───── Reading text ─────

# Huge Snowking Pleco (Pterygoplichthys ambrosettii)



## lochness (Jan 10, 2006)

http://www.jjphoto.dk/fish_archive/warm_freshwater/pterygoplichthys_ambrosettii.htm


----------



## fishfreaks (Jan 19, 2005)

Thats awesome!!!


----------



## Guest (Feb 20, 2006)

pretty big....but ive seen much bigger plecos, believe it or not.


----------



## manda (Feb 9, 2006)

a freind has one that looks bigger. its in a huge tank! but yeah, thats a big fish!! what did he catch it fishing!!?


----------



## lochness (Jan 10, 2006)

i guess so hehe - ive seen big plecs esp at public Aquariums, but i've never seen a snowking that big - not in person nor in pictures so i was kinda impressed  - my pleco was 2 feet long (he was the common pleco) and my albino was a lil over a foot and incredibly striking.


----------



## zenyfish (Jan 18, 2005)

Nope ... that's a common L-21.

───── Data rows ─────

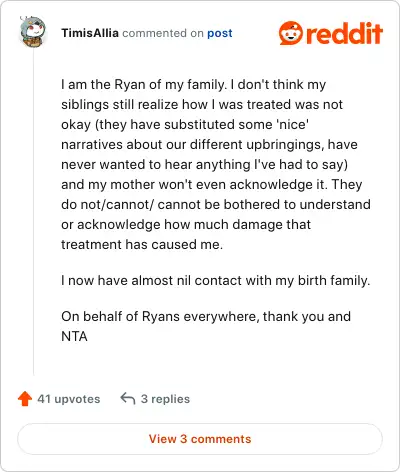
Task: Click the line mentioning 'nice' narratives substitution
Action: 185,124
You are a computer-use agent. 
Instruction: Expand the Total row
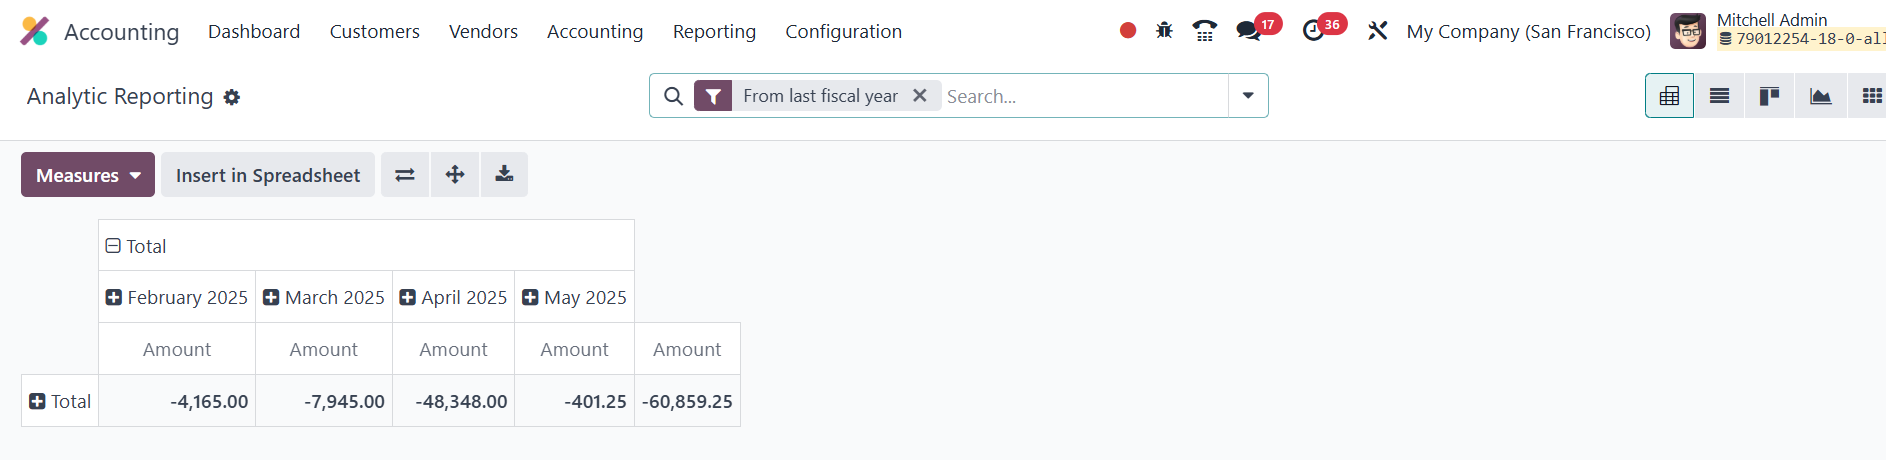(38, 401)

─────

Task set -
(a) Please copy the records from the line with "You are a computer-use agent." through the end of the records, swapping "Expand" for "Collapse" and keeping everything else the same, and omit the pictures.
(b) Continue the forum thread about the huge snowking pleco from its last post.

Answers to the exercise -
(a)
You are a computer-use agent. 
Instruction: Collapse the Total row
(38, 401)

(b)
http://www.planetcatfish.com/catelog/loricari/liposarc/88_16.PHP

This is a snow king:
http://www.planetcatfish.com/catelog/loricari/liposarc/302_1.PHP


----------



## lochness (Jan 10, 2006)

woot! ty! - i was discussing this with my boyfriend and we realized how closely our common resembled the *snowking* in the link i supplied - much appreciated on clearing that up for us!


----------



## DougM (Feb 27, 2006)

I caught a snow king in a seine net out of a river in florida that measured 25 inches. That's about as big as they get from what I am told.

Doug


----------



## flamingo (Nov 5, 2005)

Theis one guy has a pleco at some store and I swear it's as big as a cat.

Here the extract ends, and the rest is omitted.